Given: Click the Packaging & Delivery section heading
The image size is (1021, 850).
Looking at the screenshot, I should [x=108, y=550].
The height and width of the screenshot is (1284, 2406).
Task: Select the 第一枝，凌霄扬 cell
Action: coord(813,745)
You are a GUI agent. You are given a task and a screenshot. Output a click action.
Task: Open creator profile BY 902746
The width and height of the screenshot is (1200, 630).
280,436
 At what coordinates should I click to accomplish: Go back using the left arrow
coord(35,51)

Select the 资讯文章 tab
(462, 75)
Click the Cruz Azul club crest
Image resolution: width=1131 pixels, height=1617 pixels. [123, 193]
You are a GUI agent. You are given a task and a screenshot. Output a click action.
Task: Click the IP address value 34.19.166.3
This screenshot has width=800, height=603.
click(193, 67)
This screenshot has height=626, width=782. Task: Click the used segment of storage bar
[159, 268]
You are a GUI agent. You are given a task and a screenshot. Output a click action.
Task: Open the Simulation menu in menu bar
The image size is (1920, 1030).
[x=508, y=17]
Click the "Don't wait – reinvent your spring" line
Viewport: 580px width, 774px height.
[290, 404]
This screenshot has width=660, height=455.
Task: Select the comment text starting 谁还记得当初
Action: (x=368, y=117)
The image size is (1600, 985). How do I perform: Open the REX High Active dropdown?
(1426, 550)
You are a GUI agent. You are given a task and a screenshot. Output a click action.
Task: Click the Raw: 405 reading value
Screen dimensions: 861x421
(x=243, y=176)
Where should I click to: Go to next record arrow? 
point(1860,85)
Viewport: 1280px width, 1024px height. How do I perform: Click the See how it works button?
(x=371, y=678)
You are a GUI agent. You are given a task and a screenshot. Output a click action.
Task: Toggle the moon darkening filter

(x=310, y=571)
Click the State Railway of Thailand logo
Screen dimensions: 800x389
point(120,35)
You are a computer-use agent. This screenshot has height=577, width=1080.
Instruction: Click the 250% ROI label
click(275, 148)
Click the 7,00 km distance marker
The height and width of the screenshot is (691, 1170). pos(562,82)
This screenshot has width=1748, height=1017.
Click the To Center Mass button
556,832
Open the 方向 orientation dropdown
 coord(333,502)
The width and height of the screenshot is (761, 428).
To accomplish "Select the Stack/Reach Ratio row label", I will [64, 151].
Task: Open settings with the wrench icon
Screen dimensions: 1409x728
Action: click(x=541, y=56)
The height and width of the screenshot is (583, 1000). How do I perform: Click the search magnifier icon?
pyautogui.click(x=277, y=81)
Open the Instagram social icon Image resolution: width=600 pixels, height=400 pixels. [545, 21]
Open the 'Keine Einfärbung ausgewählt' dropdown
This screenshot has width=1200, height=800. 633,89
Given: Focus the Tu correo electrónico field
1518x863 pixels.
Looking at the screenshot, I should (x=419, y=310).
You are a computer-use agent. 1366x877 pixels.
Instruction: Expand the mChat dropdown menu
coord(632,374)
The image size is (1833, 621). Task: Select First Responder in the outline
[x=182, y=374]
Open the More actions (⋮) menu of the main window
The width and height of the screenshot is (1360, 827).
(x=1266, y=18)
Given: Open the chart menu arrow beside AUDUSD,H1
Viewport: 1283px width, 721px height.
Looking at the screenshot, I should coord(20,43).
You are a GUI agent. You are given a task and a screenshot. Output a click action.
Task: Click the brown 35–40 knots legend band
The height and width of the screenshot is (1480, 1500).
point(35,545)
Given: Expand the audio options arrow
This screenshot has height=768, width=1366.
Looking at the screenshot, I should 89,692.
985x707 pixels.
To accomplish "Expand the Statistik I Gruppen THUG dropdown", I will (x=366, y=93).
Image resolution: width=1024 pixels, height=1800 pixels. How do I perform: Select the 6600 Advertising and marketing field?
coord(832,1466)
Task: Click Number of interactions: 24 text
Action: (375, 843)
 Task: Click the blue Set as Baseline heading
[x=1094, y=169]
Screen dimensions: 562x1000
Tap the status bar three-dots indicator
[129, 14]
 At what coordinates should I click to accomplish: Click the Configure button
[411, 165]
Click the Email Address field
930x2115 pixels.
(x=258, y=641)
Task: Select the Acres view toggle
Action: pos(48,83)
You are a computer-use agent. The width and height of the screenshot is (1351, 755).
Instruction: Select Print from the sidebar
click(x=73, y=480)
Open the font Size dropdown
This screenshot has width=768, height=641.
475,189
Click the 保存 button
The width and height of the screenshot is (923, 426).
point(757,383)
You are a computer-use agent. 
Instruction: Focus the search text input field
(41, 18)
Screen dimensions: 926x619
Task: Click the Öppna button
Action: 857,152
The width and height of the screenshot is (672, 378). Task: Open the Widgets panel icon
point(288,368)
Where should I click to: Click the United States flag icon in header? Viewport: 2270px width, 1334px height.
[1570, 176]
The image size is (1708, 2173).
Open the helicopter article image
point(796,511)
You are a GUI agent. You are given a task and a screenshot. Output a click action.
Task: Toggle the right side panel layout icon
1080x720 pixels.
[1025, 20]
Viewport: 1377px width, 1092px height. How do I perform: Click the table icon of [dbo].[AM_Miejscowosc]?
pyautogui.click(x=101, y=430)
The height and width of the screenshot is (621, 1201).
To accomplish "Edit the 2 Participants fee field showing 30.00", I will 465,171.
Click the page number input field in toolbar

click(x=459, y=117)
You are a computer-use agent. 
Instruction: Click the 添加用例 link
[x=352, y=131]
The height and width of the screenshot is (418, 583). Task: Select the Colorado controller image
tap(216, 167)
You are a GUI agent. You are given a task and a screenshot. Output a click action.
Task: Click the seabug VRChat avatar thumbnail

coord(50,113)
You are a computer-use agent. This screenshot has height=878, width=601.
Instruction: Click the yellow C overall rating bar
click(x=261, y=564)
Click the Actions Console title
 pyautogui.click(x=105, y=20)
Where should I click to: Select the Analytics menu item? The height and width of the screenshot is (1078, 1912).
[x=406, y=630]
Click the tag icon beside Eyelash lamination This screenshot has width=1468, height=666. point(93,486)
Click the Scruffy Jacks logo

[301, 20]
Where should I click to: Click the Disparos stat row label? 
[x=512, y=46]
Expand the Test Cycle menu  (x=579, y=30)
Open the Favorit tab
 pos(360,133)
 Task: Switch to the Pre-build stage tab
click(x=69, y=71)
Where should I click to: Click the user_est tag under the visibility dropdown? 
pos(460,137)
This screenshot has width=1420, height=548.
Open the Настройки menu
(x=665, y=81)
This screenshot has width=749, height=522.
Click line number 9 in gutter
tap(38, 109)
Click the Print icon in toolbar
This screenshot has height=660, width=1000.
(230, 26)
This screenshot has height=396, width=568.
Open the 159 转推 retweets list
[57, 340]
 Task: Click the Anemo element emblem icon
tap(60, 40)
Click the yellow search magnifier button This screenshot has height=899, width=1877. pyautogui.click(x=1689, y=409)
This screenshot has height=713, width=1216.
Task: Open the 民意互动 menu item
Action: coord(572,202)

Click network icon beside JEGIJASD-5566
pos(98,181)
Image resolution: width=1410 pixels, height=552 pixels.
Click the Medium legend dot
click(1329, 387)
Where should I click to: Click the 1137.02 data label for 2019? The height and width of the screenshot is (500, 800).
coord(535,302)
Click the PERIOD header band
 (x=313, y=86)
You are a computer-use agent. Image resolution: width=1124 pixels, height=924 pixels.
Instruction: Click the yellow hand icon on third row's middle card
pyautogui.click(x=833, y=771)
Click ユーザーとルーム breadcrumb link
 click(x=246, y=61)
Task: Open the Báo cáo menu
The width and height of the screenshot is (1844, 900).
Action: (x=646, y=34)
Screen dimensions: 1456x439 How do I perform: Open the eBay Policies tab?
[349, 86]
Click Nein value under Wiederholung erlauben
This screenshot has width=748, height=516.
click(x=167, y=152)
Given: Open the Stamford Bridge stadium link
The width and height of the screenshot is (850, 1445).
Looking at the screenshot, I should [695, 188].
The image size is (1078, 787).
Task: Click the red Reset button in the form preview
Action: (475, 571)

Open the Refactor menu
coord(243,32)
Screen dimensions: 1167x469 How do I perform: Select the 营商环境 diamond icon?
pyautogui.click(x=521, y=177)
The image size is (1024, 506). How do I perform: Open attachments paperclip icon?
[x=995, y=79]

------------------------------------------------------------

Each line holding the string "computer" counts once. Work out the number of such lines in the data and give only that.

7